Star Ford

Essays on lots of things since 1989.

Narissa

on 2023 July 2

The last time I saw my friend Narissa, it was at her apartment in Manhattan where she owned furniture. At that time I was in the process of upgrading from cardboard boxes to milk crates, and touching her waterbed left me bewildered, speechless. She was brilliant, hot, going to college, and had a boyfriend and a future, and she was spending a day with me. Our friendship might have felt like babysitting to her, but to me she was a doorway to understanding people; I felt the breeze from brushing against something vast and mysterious. She had explained nuanced things to me in high school, like the gentrification and white flight in Philadelphia, or the motivations of characters in Jane Eyre. I could not piece together how she knew it all.

From a lens of autism, I would later understand the mysterious thing to be the shared understanding of the world, social reality, and culture, which normal adults fluidly infuse themselves in. I had several friends from middle school onwards who were among the most popular girls and could attract anyone, but apparently in me they found a kind of respite from the inherent competition in their social world. Our friendships were unbalanced yet mutual: I looked up, awestruck, while they experienced being in an alternate mental space, a vacation from constraints of culture. I was compartmentalized and never invited into their other “real” lives, but occasionally like this day in Manhattan I had glimpses through the veil that separated me off.

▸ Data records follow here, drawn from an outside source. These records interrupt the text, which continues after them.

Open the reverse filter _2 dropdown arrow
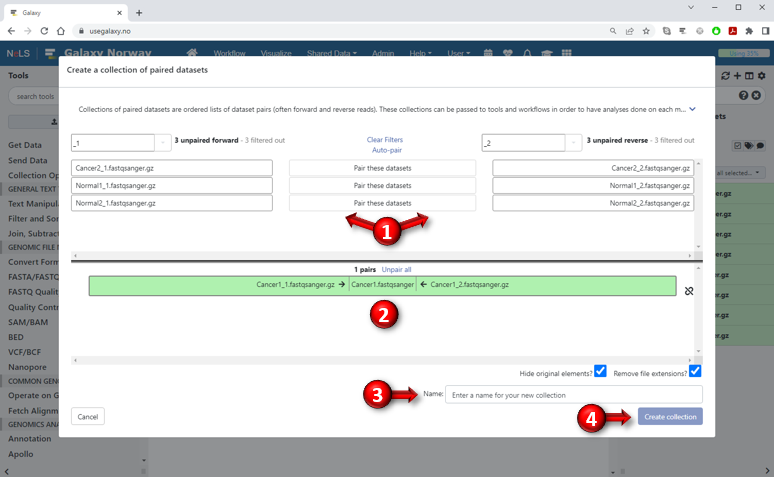 coord(574,143)
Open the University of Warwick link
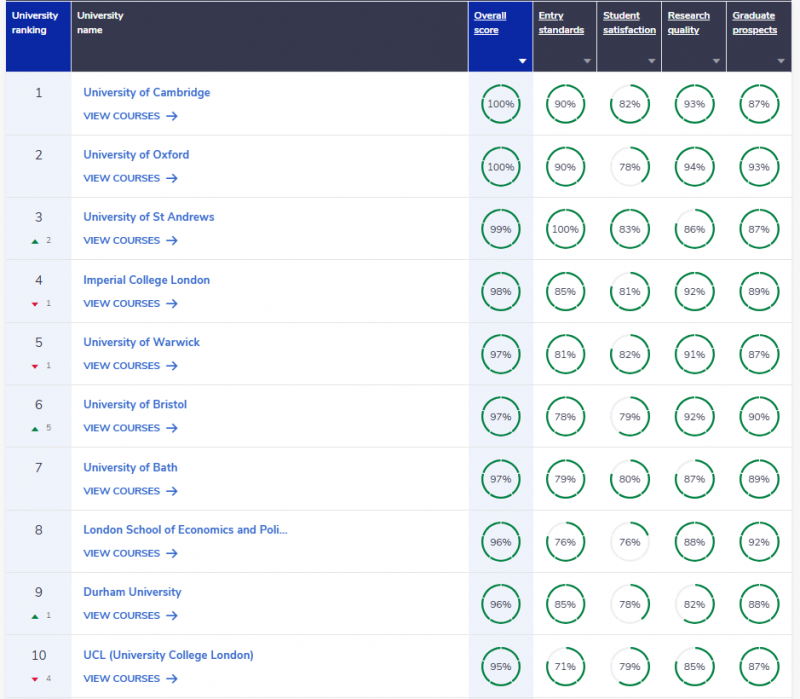This screenshot has height=699, width=800. [x=141, y=342]
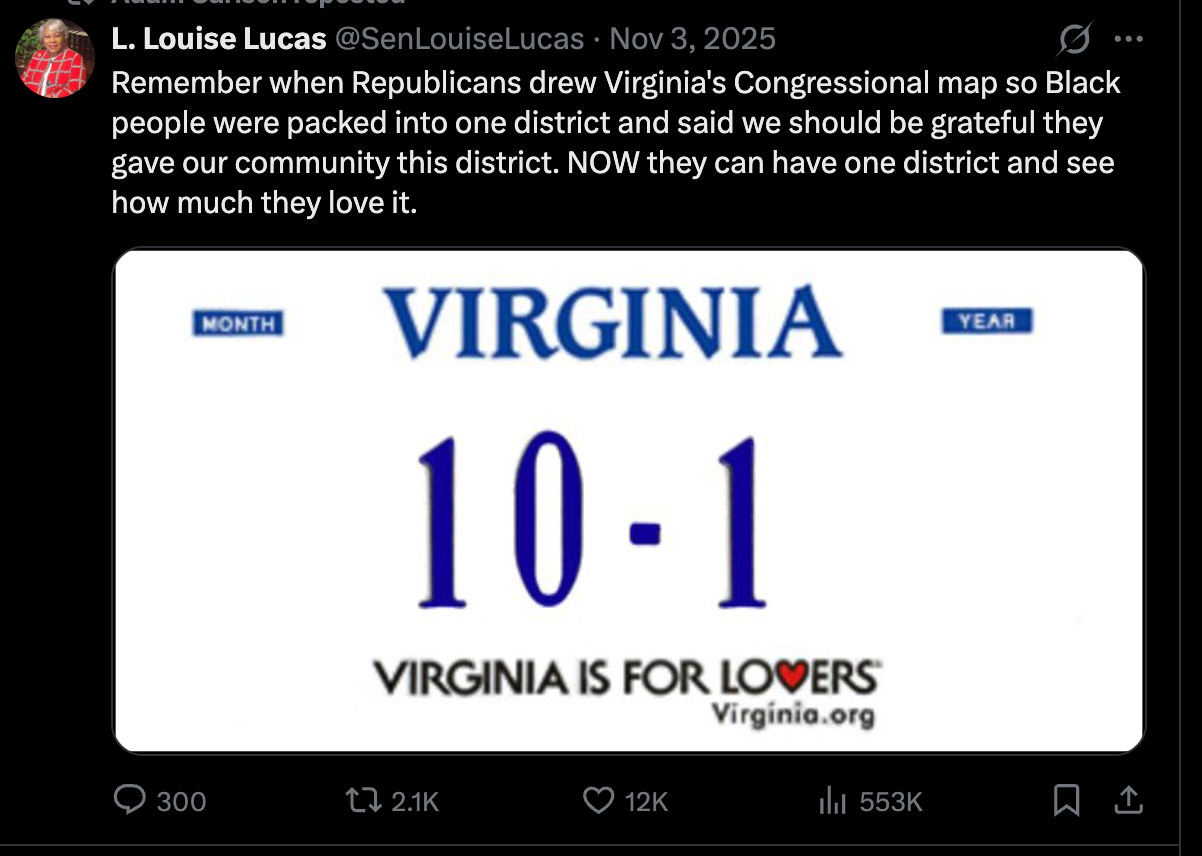Open share options from the upload icon
The image size is (1202, 856).
1128,800
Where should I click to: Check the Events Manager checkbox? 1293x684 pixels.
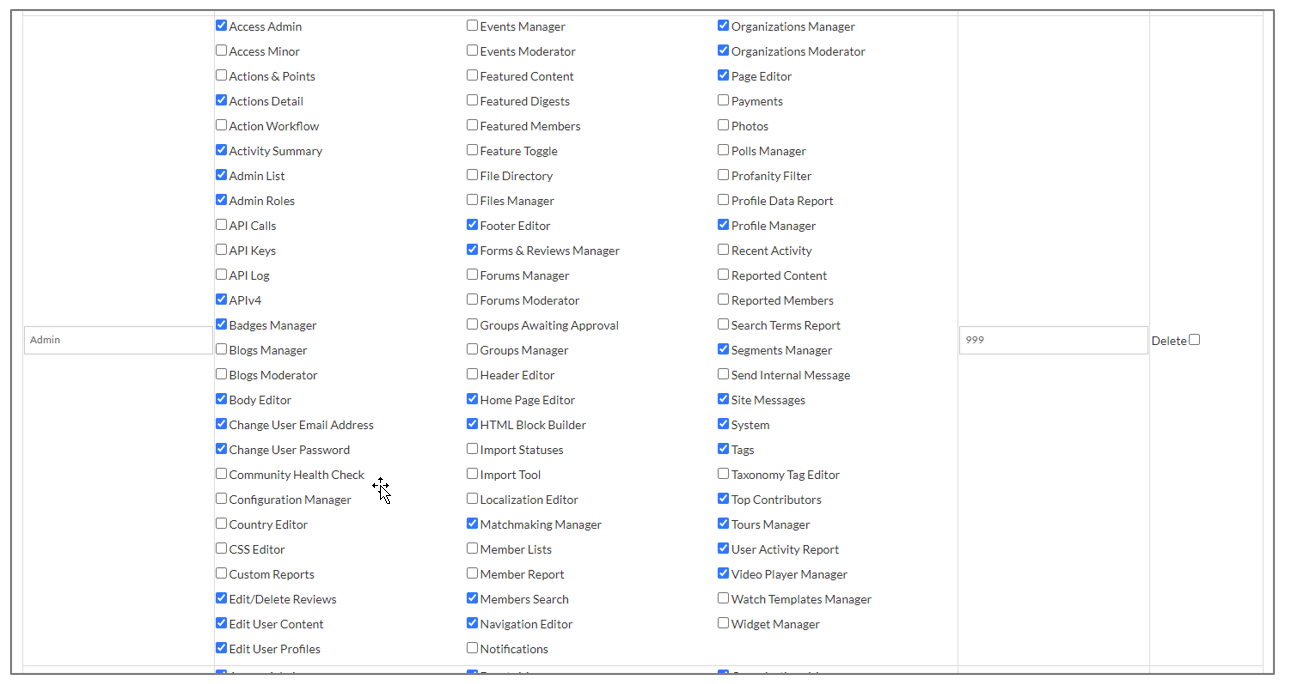point(472,26)
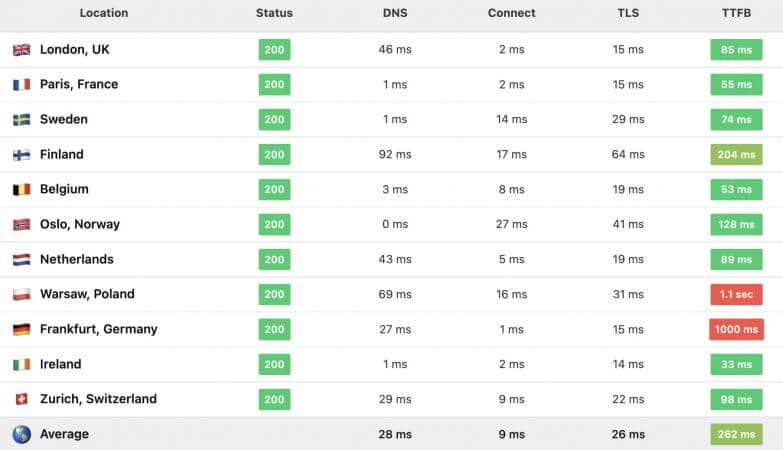The image size is (783, 450).
Task: Select the Netherlands location name
Action: [x=77, y=259]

We saw the film “The Unbearable Lightness of Being” after which her only comment was “That was enough sex for a week!” The movie had only been a jumble of incomprehensible scenes for me, of which only one scene stood out: a rape in a stairwell. I got no insight from it, and could not even distinguish the characters, but that scene replayed in my mind incessantly with the kind of anxiety spikes that I would get from a horror film. I missed if there was any other (actual) sex in it. I raced to find the interpretations of her comment: Could she have gotten gratification from seeing it? What would “enough sex” feel like? She explained it more: she identified with the man’s desire, while I could only identify with the woman being in danger, and she explained that the woman wanted to be overpowered. There was nuance after all, and only my friend could magically flutter the veil to let me almost see.


2 responses to “Narissa

  1. Wilderwood says:

    What a beautiful and nuanced writer you are, Star.

  2. Thank you for showing that a friendship does not have to be balanced to be mutual.

    And being in an alternate mental space does show people what is possible.

    Especially the moments when you were sharing THE UNBEARABLE LIGHTNESS OF BEING.

    That rape in the stairwell and the associated vulnerability.

    Desire and danger and overpowering.

    Also the moment when the waterbed left you bewildered and speechless and you were upgrading from cardboard boxes to milk crates.